**Given passage:**
───

Skip to content

ADR-0399: vmaf-tune codec-adapter contract becomes a runtime contract (HP-1)

  • Status: Accepted
  • Date: 2026-05-08
  • Deciders: Lusoris
  • Tags: tooling, codec, automation, fork-local, bug-fix

Context

ADR-0237 framed the vmaf-tune codec adapter as a Protocol with a per-codec ffmpeg_codec_args(preset, quality) slice so the search loop never branches on codec identity. Phase A wired sixteen adapters into codec_adapters._REGISTRY (libx264, libaom-av1, libx265, three NVENC, three AMF, three QSV, two VideoToolbox, libvvenc, libsvtav1).

Phase A's audit (HP-1) found the contract was docstring-only: every live argv composition site bypassed the adapter and emitted a hardcoded ["-c:v", req.encoder, "-preset", req.preset, "-crf", str(req.crf)] shape. Three call sites had this pattern:

  1. tools/vmaf-tune/src/vmaftune/encode.py::build_ffmpeg_command — the Phase A grid sweep + corpus.iter_rows path.
  2. tools/vmaf-tune/src/vmaftune/per_shot.py::_segment_command — the Phase D per-shot ladder builder.
  3. tools/vmaf-tune/src/vmaftune/corpus.py::iter_rows — composes its EncodeRequest and routes through run_encode, which uses (1).

Result: 11 of 16 adapters were non-functional for live grids — the ffmpeg invocation either silently mis-encoded (ignoring native flags like -cq, -global_quality, -q:v, -qp) or crashed (libaom-av1, which has no -preset flag). Eleven adapters did not even ship a ffmpeg_codec_args method; only x264, libaom (with a non-conforming tuple shape), and the two VideoToolbox adapters did.

Decision

Promote ffmpeg_codec_args from a documented-only contract to a runtime contract. Concretely:

  1. Add ffmpeg_codec_args(preset: str, quality: int) -> list[str] to every adapter that didn't ship one (libx265, libsvtav1, libvvenc, the three NVENC adapters, the three AMF adapters, the three QSV adapters). Each returns the codec-correct argv slice — including -cpu-used (libaom), -cq (NVENC), -global_quality (QSV), -quality + -rc cqp + -qp_i + -qp_p (AMF), -qp (VVenC), -realtime + -q:v (VideoToolbox).
  2. Normalise libaom's existing slice to match the dispatcher contract (-c:v prefix included, -an dropped — audio handling for raw YUV inputs is automatic) and return list[str] rather than tuple.

───

**Dataset section:**
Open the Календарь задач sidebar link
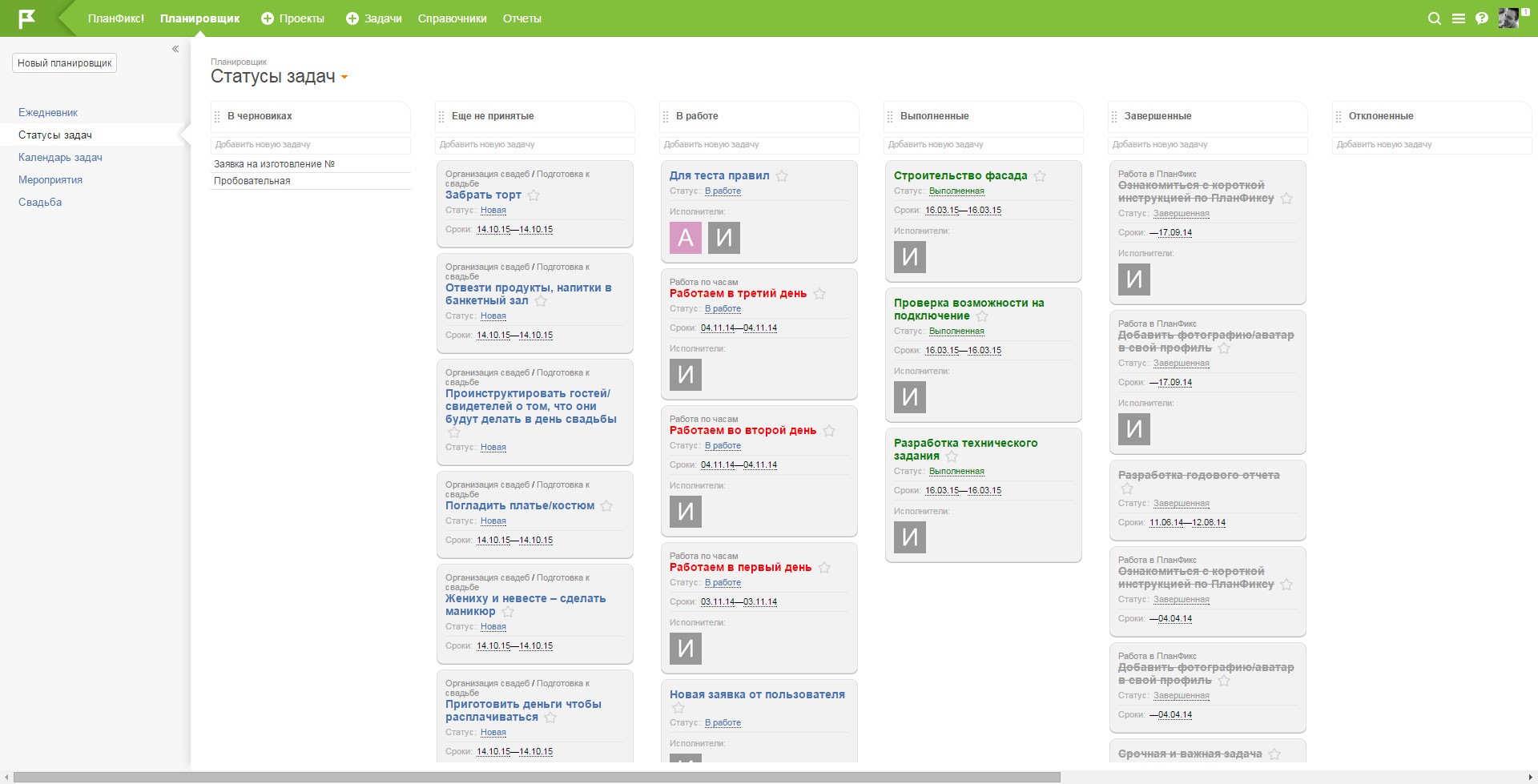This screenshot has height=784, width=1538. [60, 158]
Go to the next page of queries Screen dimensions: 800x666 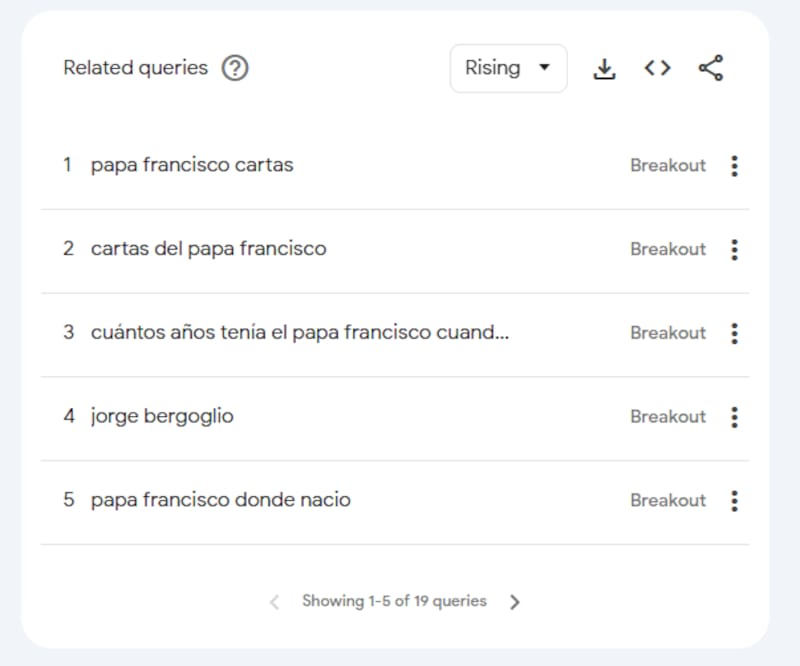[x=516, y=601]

───

**Problems to work on:**
- 1) Please list every tag assigned in the header of the ADR on the vmaf-tune codec-adapter contract.
- 2) Carry the ADR on the vmaf-tune codec-adapter contract forward from its last sentence.

**Task results:**
- 1) tooling, codec, automation, fork-local, bug-fix

- 2)
  3. Replace the hardcoded -c:v ... -preset ... -crf ... literal in encode.build_ffmpeg_command with a dispatcher that calls get_adapter(req.encoder).ffmpeg_codec_args(req.preset, req.crf). A legacy fallback path keeps the historic shape for unregistered encoders so callers that bypass the registry stay invocable.
  4. Replace the equivalent hardcode in per_shot._segment_command with the same dispatcher seam, taking the adapter object directly so the per-shot ladder can encode against any registered codec.
  5. Add a per-adapter live-encode smoke test (tests/test_encode_dispatcher_per_adapter.py) that parametrises across every entry in _REGISTRY, mocks subprocess.run, captures the composed argv, and asserts the codec-correct flags are present. The fixture table is gated by a meta-test that fails if a new adapter lands without a matching row.

Alternatives considered

Option Pros Cons Why not chosen
Dispatcher pivot via get_adapter().ffmpeg_codec_args() (chosen) Honours the existing Protocol; one source of truth per codec; legacy fallback keeps unregistered encoders working; smoke-tested across all 16 adapters Adds an indirection in the hot path of build_ffmpeg_command (one dict lookup + one method call per encode invocation — negligible vs. ffmpeg startup).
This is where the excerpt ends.